B. Les erreurs du maire
Face au danger « le maire n’a pas su recueillir les informations suffisantes et appropriées qui devaient pourtant déterminer plusieurs habitants des Poses à Montroc à quitte ou à penser à quitter prochainement leur habitation (à l’exception notable des touristes qui restaient ignorants des risques ». La première, et certainement la principale erreur du maire a été de ne pas s’être suffisamment informé. La méconnaissance du risque est donc un élément de la faute caractérisée.
Le comité s’est certes réuni, mais il apparaît que ses méthodes étaient quelque peu empiriques. Il est assez surprenant de constater que des membres du comité ignoraient quelles cartes ils utilisaient.
Le maire a échoué dans la prévention : « il est établi que tout en s’entourant de spécialistes et de techniciens très qualifiés pour une réflexion en amont de la prise de décision, le maire a failli dans l’organisation des mesures de prévention du risque ». Il est reproché au maire de ne pas avoir pris de mesures simples comme une prise de contact avec la population locale ce qui aurait permis de porter une attention plus particulière au hameau de Montroc. Le maire aurait dû faire procéder à l’évacuation du hameau. Le tribunal souligne l’absence de plan préventif d’évacuation ce qui a rendu impossible l’évacuation le jour de la catastrophe.

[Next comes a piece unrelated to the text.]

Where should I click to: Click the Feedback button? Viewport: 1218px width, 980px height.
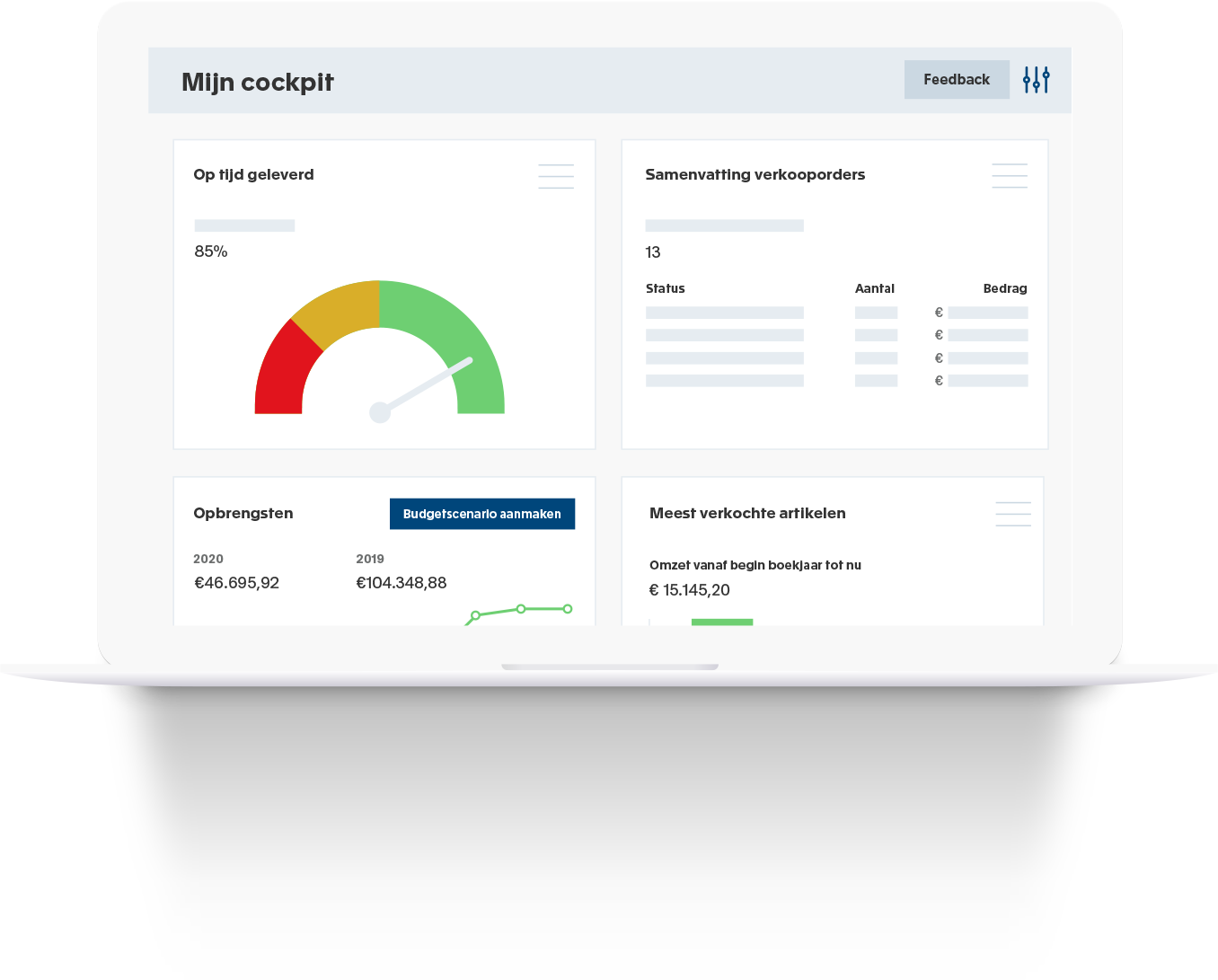pyautogui.click(x=957, y=79)
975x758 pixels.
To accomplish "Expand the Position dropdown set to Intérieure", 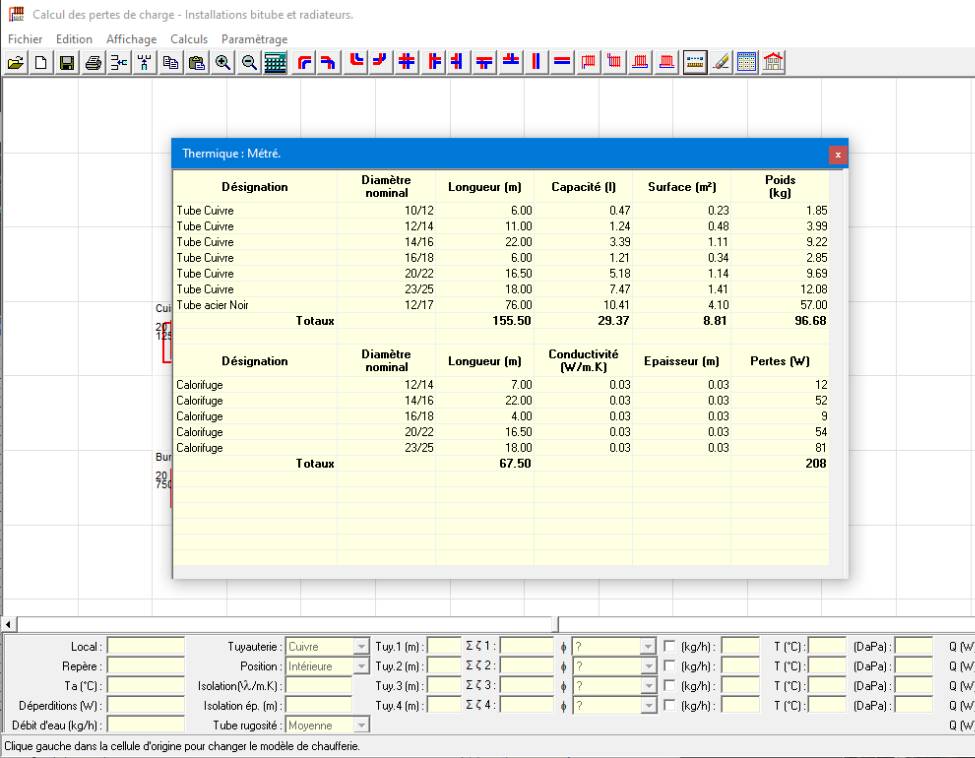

Finalement, la faute caractérisée du maire résulte de « l’accumulation des fautes d’appréciation du risque et de mise en œuvre de la prévention alors que de nombreuses vies humaines étaient en danger ». Cette appréciation du tribunal correctionnel de Bonneville n’est pas sans rappeler les fameuses « poussières de faute » qui permettaient d’entrer en condamnation avant la loi du 10 juillet 2000. Le maire a certes commis des erreurs, mais la somme de celles-ci, au-delà du résultat dramatique, constitue-t-elle réellement une faute caractérisée ? Le doute est permis et face au drame, l’élu qui n’a pas pris la bonne décision tout en prenant les mesures qui lui paraissaient appropriées ne fait-il pas figure de « bouc émissaire » ?
Le maire est reconnu pénalement responsable de la catastrophe. Il est à noter que le tribunal s’est ensuite prononcé sur les intérêts civils (rappelons que la loi du 13 juillet 1982 sur l’indemnisation des catastrophes naturelles n’envisage que celle des biens). Il est surprenant que l’exception d’incompétence n’ait pas été soulevée car la faute du maire a été commise dans l’exercice de ses fonctions d’élu ce qui entraîne la compétence des tribunaux administratifs (Cf. sur ce pointPoitiers, 2 février 2001, JAC n° 14, obs. M.-F. Steinlé-Feuerbach).